Flash forward to 1989, ten years later. Kathy, who I was still in touch with occasionally, called to say that she needed a big favor. She was now the single mother of three kids - Jacen, Amanda, and Brandon - and had been having a very difficult time. She had been in an abusive relationship with a guy named Jim, and he had molested Amanda. She was trying to get out of the situation, and wondered if she could send Brandon and Amanda to stay with me for the summer. I said yes.
Their faces show that they were happy to be with us, and I know I was delighted to have a chance to get to know the little girl I had welcomed into the world! We lived in the country, and had four dogs, three cats, a new litter of kittens and three horses (actually, they were more like big dogs, but that's a whole other story). It was a dramatic change from the life they were used to! Amanda especially loved the horses.

Look at the joy and excitement on her face! I think this must have been the very first time she had ever been on a horse.



As happy as they look in these photos, all was not well. Amanda was, not surprisingly, acting out in so many ways. We started butting heads big time. I remember one time her stomping out of the house and across the pasture, with me in hot pursuit, screaming at her that she damn well would listen to me and to come back to the house! Unfortunately, things went from bad to worse, and my hopes of being the favorite aunt who showed them the good life turned sour for all of us. After four weeks, I had to call Kathy and tell her that the kids needed to go home. I am not proud of that. And for years afterwards, to this very day, anytime I thought of Amanda, I remembered those four weeks and felt that I had let her down in so.many.ways.

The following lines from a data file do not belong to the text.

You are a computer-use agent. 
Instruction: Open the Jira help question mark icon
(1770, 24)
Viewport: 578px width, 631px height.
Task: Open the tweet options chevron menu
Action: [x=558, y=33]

As the years went by, Amanda's life did not get any better. She lived thru several of Kathy's dysfunctional boyfriends and religions, as well as a life at poverty level in the home of a single mother with three kids, and eventually got into drugs and went to rehab. She herself became the single mother of three children beginning at age 18. Other than that oh so brief visit with her in Florida in 2003 (literally maybe 30 minutes), we had not been in touch all those years.
So, here we were in June 2010, seven years since I had last seen her, and only the third time in her life that I'd spent time with her. As we sat next to each other on the couch in her in-laws home, everyone excused themselves so she and I could visit. After we exchanged details about each other's lives, I expressed to her, with a shakey voice and near tears, that I had never forgotten that summer that she and Brandon had visited us in Colorado, and how I had always felt that I had let her down and was so sorry. To my surprise, she said she had always remembered that period of time, even my chasing her across the pasture, and that it had a great deal to do with where she was today.

She said that the visit had shown her what a 'normal' and stable life could be like, and that that was something she wanted for herself someday, though it took her a while to get there. It also fueled her love of horses. For the last three years, she has been married to a real cowboy, and they live on a 'ranch' and home that was built by his grandfather, some 300+ acreas...with horses. She's a stay-at-home mom with three kids and a step-son, and credits her memories of those four weeks with us as an example that she lives by. I was astonished to hear this...and relieved.

On their way out of town to head back to New Mexico, the whole family stopped by our house for a few hours. And this time we took every combination of photo possible! (Don't worry, I won't show all of them!)

Here we are, thirty-one years after we first met!

I kept saying that I thought that Amanda and my daughter Melody look so much alike, but I may have been the only one to see it. I think they have the same cheekbones and smile.

This is her cowboy, Scott. Just the nicest guy! And they seem to be very happy.

I'm so glad to have a photo of my daughter and grandsons with my niece and her children, and hope that someday they will be digging out the photos and remembering back to when they all met on that incredibly hot and humid day in Georgia.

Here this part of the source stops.